-- DOCUMENT EXTRACT start --
Nichols v. Cummins Engine Co. , 709 N.Y.S.2d 319 ( 2000 )


Menu:
  • —Order unanimously modified on the law and as modified affirmed without costs in accordance with the following Memorandum: In 1991 plaintiffs decedent, an employee of third-party defendant, Gillette Shows, Inc. (Gillette), was electrocuted when he touched the gantry (framed structure) on a platform trailer while holding onto a car on the Skydiver ride, thereby completing an electrical circuit. The Skydiver ride was manufactured prior to 1970 by Chance Manufacturing Company (Chance Manufacturing). Gillette purchased the Skydiver ride from Chance Manufacturing, along with a trailer to house and transport the Skydiver cars. The trailer did not contain any power source to provide power to the Skydiver ride for its assembly and operation, and Gillette installed a genset (a generator, engine and coolant system) in the trailer to provide such power. A busbar box (a metal box to which power lines from the Skydiver ride are connected) was installed on the outside of the trailer and electrical wiring was installed running from the genset to the busbar box. In 1985 Chance Industries, Inc. purchased the assets of Chance Manufacturing. Subsidiaries of Chance Industries, Inc. were formed, including Chance Operations and defendant Chance Rides, Inc. (Chance Rides). In 1987 Chance Rides refurbished the Skydiver ride.

    Supreme Court erred in denying that part of the motion of Chance Rides seeking summary judgment dismissing the complaint against it. Plaintiff alleges that Chance Rides replaced, repaired or modified the genset, the busbar box, or the wiring from the genset to the busbar box. Chance Rides met its initial burden by establishing that it did not replace, repair or refurbish the genset, the busbar box or any of the wiring from the genset to the busbar box, and plaintiff failed to raise a triable issue of fact (see generally, Zuckerman v City of New York, 49 NY2d 557, 562). Although plaintiff submitted the testimony *910of a Gillette employee that the busbar box “looked different” after the Skydiver ride was refurbished in 1987, that witness also testified that he did not know whether it was the same busbar box.
-- DOCUMENT EXTRACT end --
■ WRITTEN REQUEST 1: According to the court opinion above, in what year did Chance Rides refurbish the Skydiver ride?
■ WRITTEN REQUEST 2: Reproduce everything in the court opinion from "Supreme Court erred" down to "same busbar box.".
-- DATA EXCERPT start --
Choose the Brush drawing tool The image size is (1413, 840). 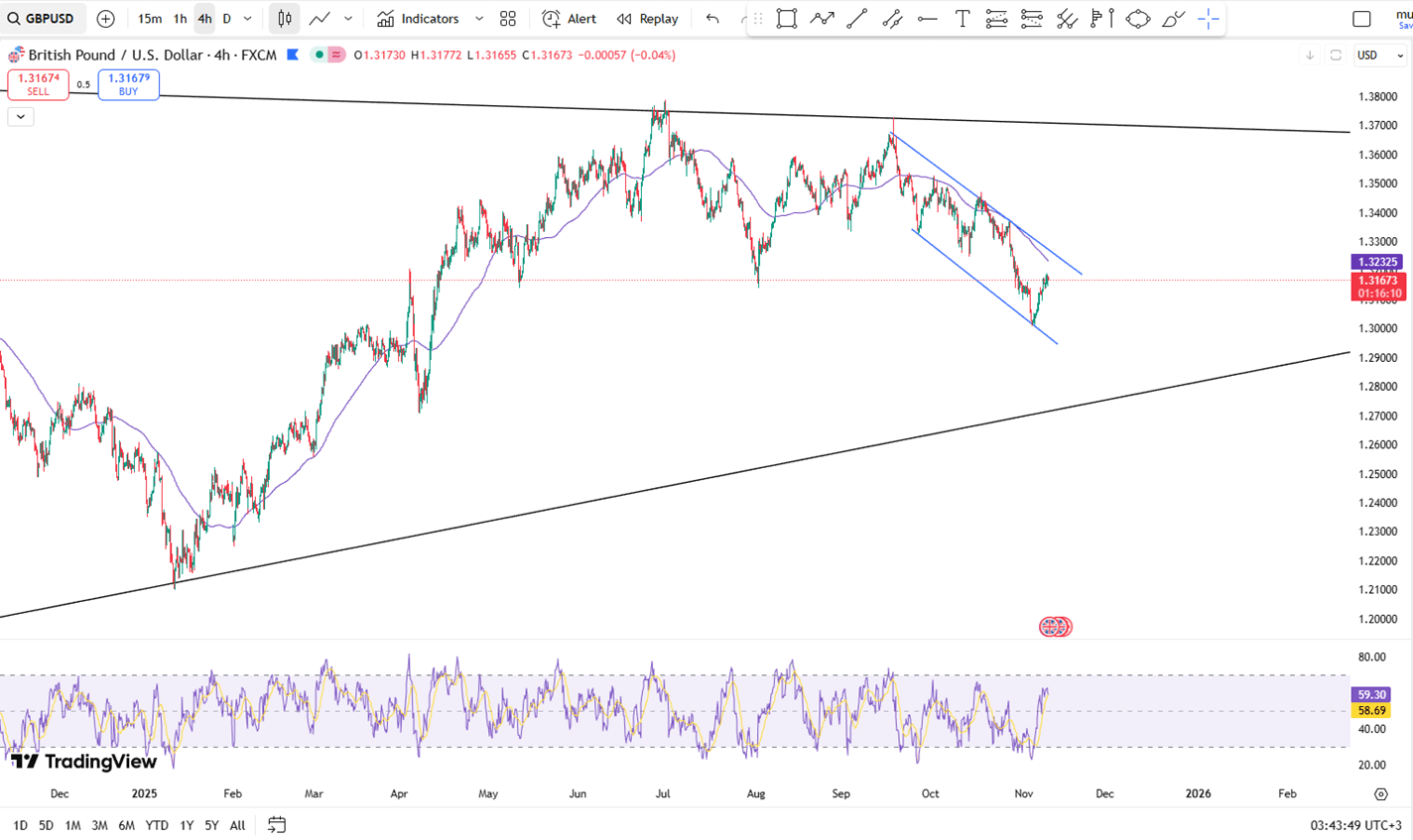pos(1173,19)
-- DATA EXCERPT end --
■ WRITTEN ANSWER 1: 1987

■ WRITTEN ANSWER 2:
Supreme Court erred in denying that part of the motion of Chance Rides seeking summary judgment dismissing the complaint against it. Plaintiff alleges that Chance Rides replaced, repaired or modified the genset, the busbar box, or the wiring from the genset to the busbar box. Chance Rides met its initial burden by establishing that it did not replace, repair or refurbish the genset, the busbar box or any of the wiring from the genset to the busbar box, and plaintiff failed to raise a triable issue of fact (see generally, Zuckerman v City of New York, 49 NY2d 557, 562). Although plaintiff submitted the testimony *910of a Gillette employee that the busbar box “looked different” after the Skydiver ride was refurbished in 1987, that witness also testified that he did not know whether it was the same busbar box.